What Would It Take for the Democrats To Really Be the Party of Opportunity?

Today’s political parties lack ideas. The Republicans define themselves as opponents of Democrats. Yet many of the GOP economic policy positions resemble, with minor variations, those of Democrats. Meanwhile, the Democrats repeat the same simplistic refrain: “Solve” every problem with more money and stricter regulations. How dreary and unproductive.

To the Democrats in charge right now, let me offer an idea as you try to fight poverty, inequality, and corporate influence: Transform yourselves from the party of handouts and regulations into the party of opportunity.

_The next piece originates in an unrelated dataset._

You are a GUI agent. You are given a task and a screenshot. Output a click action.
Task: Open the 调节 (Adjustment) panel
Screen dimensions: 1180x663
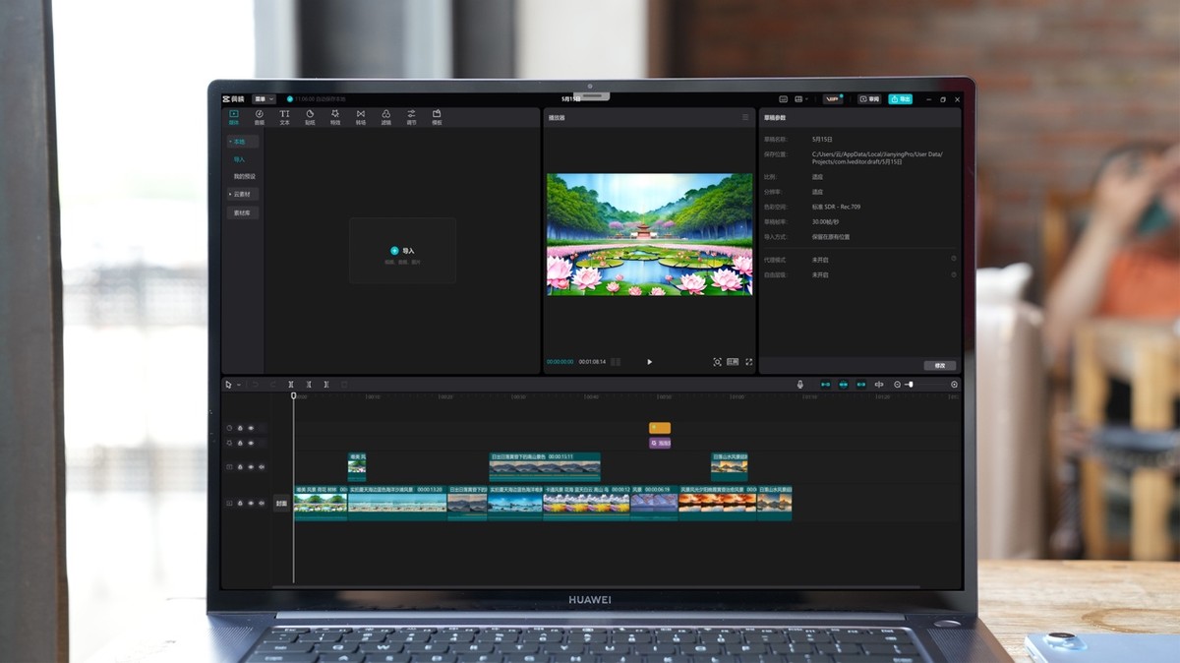pos(412,117)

Words mean different things to different people, especially in politics. The Oxford English Dictionary defines opportunity as a set of circumstances that makes it possible to do something. That, of course, could imply giving someone money to help pay expenses. The problem with this singular approach is that, while it provides temporary relief, it stunts personal success—not least because receiving the help often requires staying below some level of income. It could also mean artificially making the price of things cheaper through subsidies or price ceilings. But decades of economic literature shows that this approach always backfires and produces the opposite effect.

Very often, the better approach is to create the best possible environment for people to improve their lives over the long haul. To this end, government should avoid penalizing investment, thwarting competition, discouraging innovation and work, and obstructing production. Only by liberating people to engage in these activities will we experience the sustained drop in prices, improved quality of goods and services, and increased access that Democrats want.

Why should Democrats embrace what might sound like conservative talking points? As conservatives encroach more and more into government control over the economy, progressives, who’ve failed at their traditional approach for decades, have nothing to lose.

Indeed, by attempting to make all good things better and more affordable, we’ve regulated and subsidized everything under the sun. In return, we’ve mostly gotten reduced supply and higher prices. In fact, the areas where government has intervened the most through regulation and subsidies—increasingly paid for, by the way, with debt—are precisely where costs have risen the most and quality has stagnated.

The good news for Democrats (and anyone who is listening) is that while shifting this one policy stance requires a new mindset, there are many scholars across the ideological spectrum ready to help with specific proposals.

Some of these ideas are already picking up progressive support. At the state level, occupational licensing reforms would allow more newcomers to enter a range of different professions, sell their services, and compete with expensive, existing suppliers. Ending certificate-of-need restrictions would allow health care providers to expand their businesses, add more beds to hospitals, and more easily acquire technology to improve their services without having to demand permission from their board-sitting competitors.

Others are calling to roll back local zoning and other land-use rules that restrict housing construction and drive up home prices, especially in coastal cities where ordinary people can barely afford to live. In a 2020 article for The New York Times, I explained how “modest housing deregulation, such as upzoning to allow taller structures, can substantially increase the supply of housing in the most prosperous areas of the country. This promotes economic migration to these areas, which can reduce poverty and inequality by giving lower-income workers greater access to higher-wage labor markets.”

At the federal level, Democrats would have the biggest impact by relaxing well-meaning rules that do very little to improve actual safety while paralyzing progress and jacking up costs. These include overly restrictive approval processes for drug development and new technologies.

However, no safety rule gathers more bipartisan calls for radical reform than the environmental-impact reviews required by the National Environmental Protection Act of 1970. Numerous studies show that this federal permitting process delays and drives up the costs of infrastructure projects. As Jeremiah Johnson says in Liberal Currents, “NEPA is one of the primary reasons why it’s so hard to build anything in America.” He adds, “But the reality is that there’s not much evidence NEPA even does any good for the environment.” It’s time to build again with better ways to protect the environment.

The above suggestions only scratch the surface of the opportunity-creating policies that are out there. Each such proposal, though, needs a strong champion. Democrats should take on this mantle. They will be rewarded with growth and prosperity for their constituents—and, hence, with more regular electoral success.